GOAL OF THE EXERCISE -
Return, from the lines below, each one that includes the word "Task".

ENTRIES SHOWN -
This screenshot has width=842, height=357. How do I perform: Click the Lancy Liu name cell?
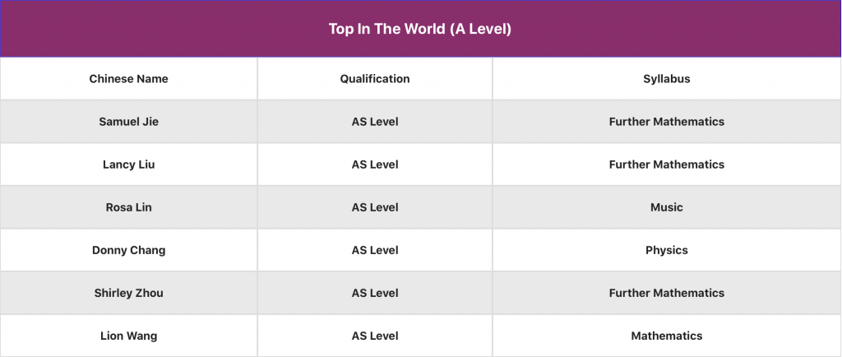click(x=129, y=165)

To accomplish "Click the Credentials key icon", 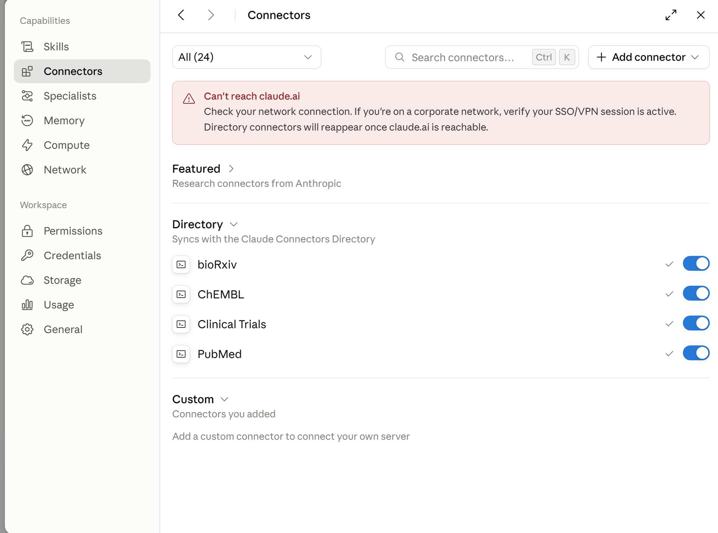I will (x=27, y=255).
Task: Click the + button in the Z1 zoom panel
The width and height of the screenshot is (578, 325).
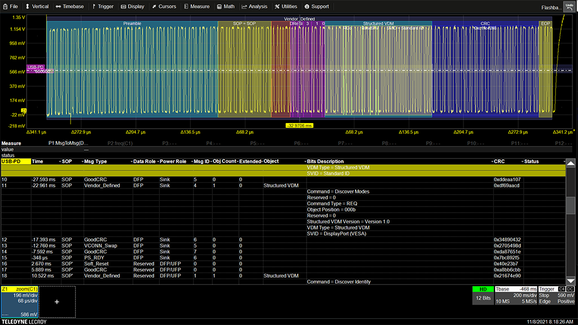Action: click(x=56, y=301)
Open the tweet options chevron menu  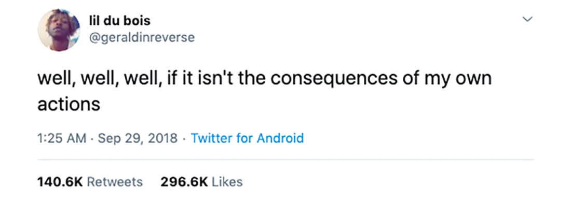tap(527, 19)
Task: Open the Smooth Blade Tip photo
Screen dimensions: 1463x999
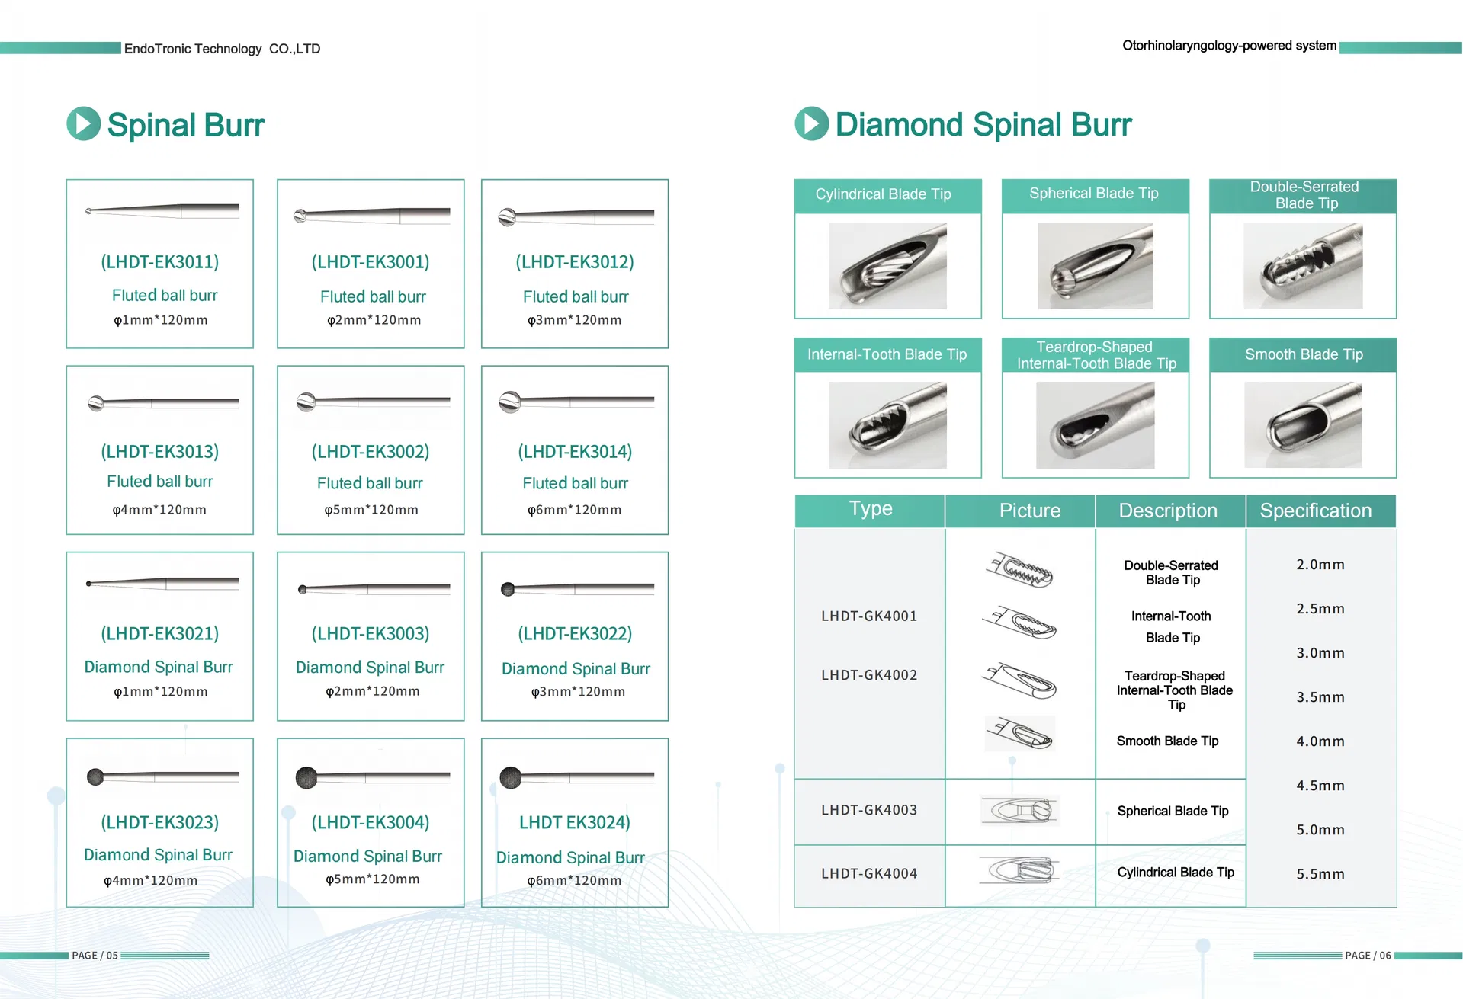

OUTPUT FOR THIS EXERCISE -
Task: Click the + button in the Z1 zoom panel
Task: Open the Smooth Blade Tip photo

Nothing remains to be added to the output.